The movements of Tai Chi strengthen your muscles and bones and improve flexibility and balance. For those who have coordination problems, Tai Chi will help to improve coordination.

The practice is low impact, meaning that you do not experience excessive force on the joints. Rather, you are building strength and stamina through gentle, slow movements.

You will use all joints and groups of muscles, which contributes to a well-rounded, full body workout.
During class, you will often hear “tuck your tail bone under.” This is meant to flatten your back and align your spine, but many people often thrust their pelvis too far forward, creating an inward arch of the spine.

Alternatively, people who slouch create an outward arch. This step proves difficult for many, so it is important to practice this technique diligently and remain patient as you learn.

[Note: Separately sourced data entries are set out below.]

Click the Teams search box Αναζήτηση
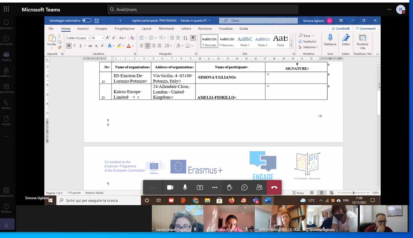This screenshot has height=238, width=413. [x=203, y=10]
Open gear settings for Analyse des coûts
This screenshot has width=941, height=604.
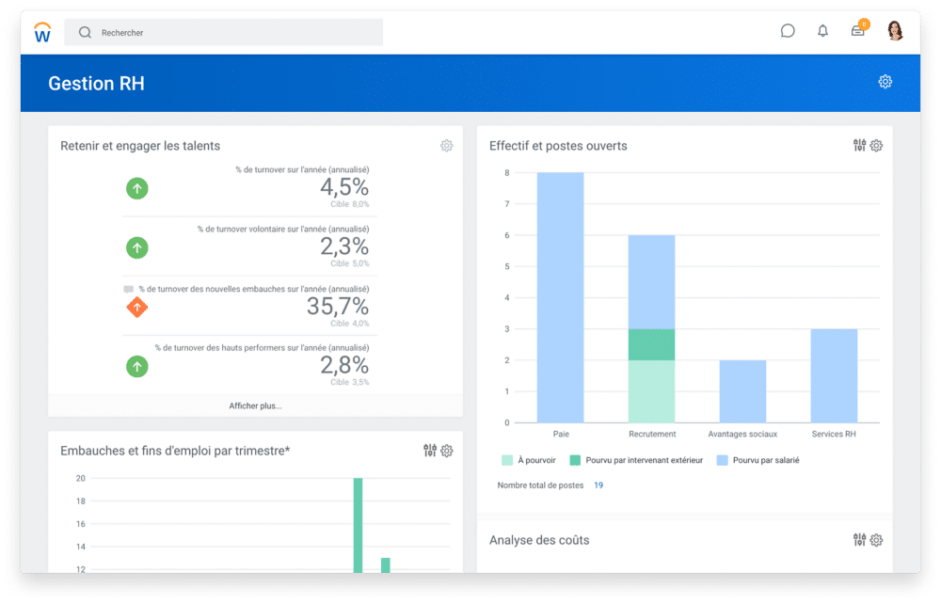click(x=876, y=540)
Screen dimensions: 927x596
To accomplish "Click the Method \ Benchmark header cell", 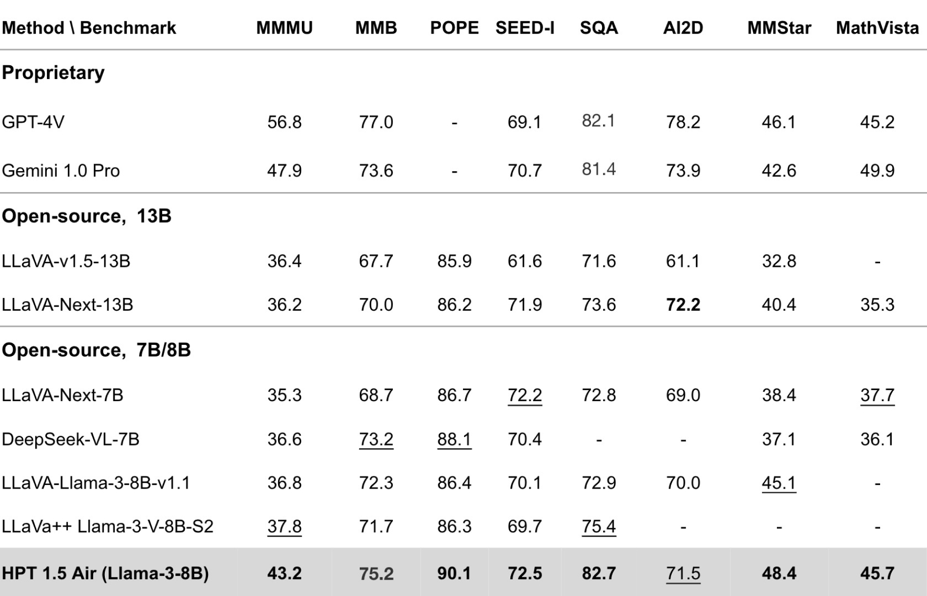I will pos(89,27).
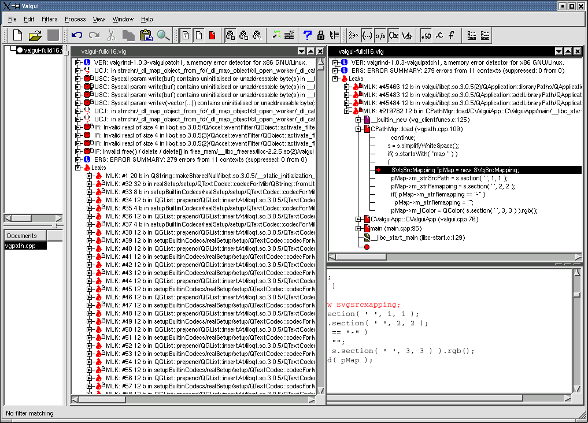Click the Undo arrow icon
This screenshot has width=588, height=423.
77,35
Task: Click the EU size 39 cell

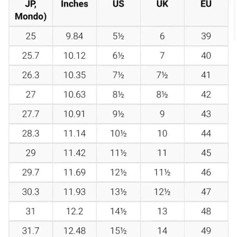Action: coord(206,36)
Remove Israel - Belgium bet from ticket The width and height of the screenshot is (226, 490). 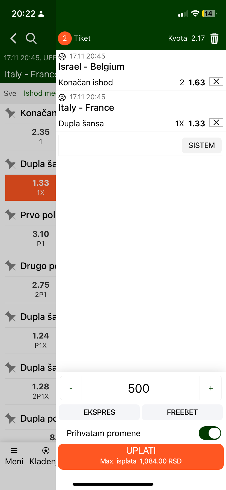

Many of the movements in Tai Chi mimic nature, and the beings found in it as reflected by the names of the forms, for example Grasp The Birds Tail or Wave Hands Like Clouds. It is believed that by being one with nature, the practitioner can gain a unity with the universe, and become one with it, leading to a unique state of meditation and a heightened sense of enlightenment.

While going through the movements of Tai Chi, the focus is to align body, mind, and spirit. This is easier said than done. It starts with focusing on how the mind controls each movement of the body and how the spirit flows through the body in the process, from the top of the head to the tips of the fingers and toes.

Meditation

The energy generated and directed by your body through movement in turn generates the energy within your mind. If the qi within your body is agitated, then your mind will also be agitated. If the qi in your body is calm and balanced, then your mind will be calm as well. Meditation can be used to channel energy.

There are two purposes for meditation in Tai Chi:
To Relax The Nerves
To Obtain Enlightenment

These two very different purposes require different skills.

Beginner and intermediate-level Tai Chi students should seek to master the skills for relaxing the nerves. This involves calming and centering the mind. Allow your Tai Chi instructor to guide you through the meditative process as you build such skills.

More advanced Tai Chi students should work towards enlightenment. This goes much deeper than simply calming the energy in your mind and body. It involves achieving an awareness that permeates into your everyday life and sense of self.

Deep Breathing

Deep breathing enables you to release toxins from your body while inhaling fresh air and releasing stress. The capacity of your lungs will grow and your blood circulation will improve, heightening alertness.

This is another method for focusing your mind as well as cleansing your spirit. Your instructor should guide you through deep breathing exercises during class, in which you “open” and “close” yourself through movement, breathing in and out with the movement.

To truly master the technique, you should also practice daily at home. You can find Tai Chi deep breathing exercises online, as well as videos demonstrating how to do it.

The deep breathing element of tai Chi promotes the health of and regulates the respiratory system that helps to treat various respiratory ailments, including asthma, bronchitis, and emphysema.

By practicing deep breathing in conjunction with meditation and physical movement, you learn to master the flow of your qi (internal energy).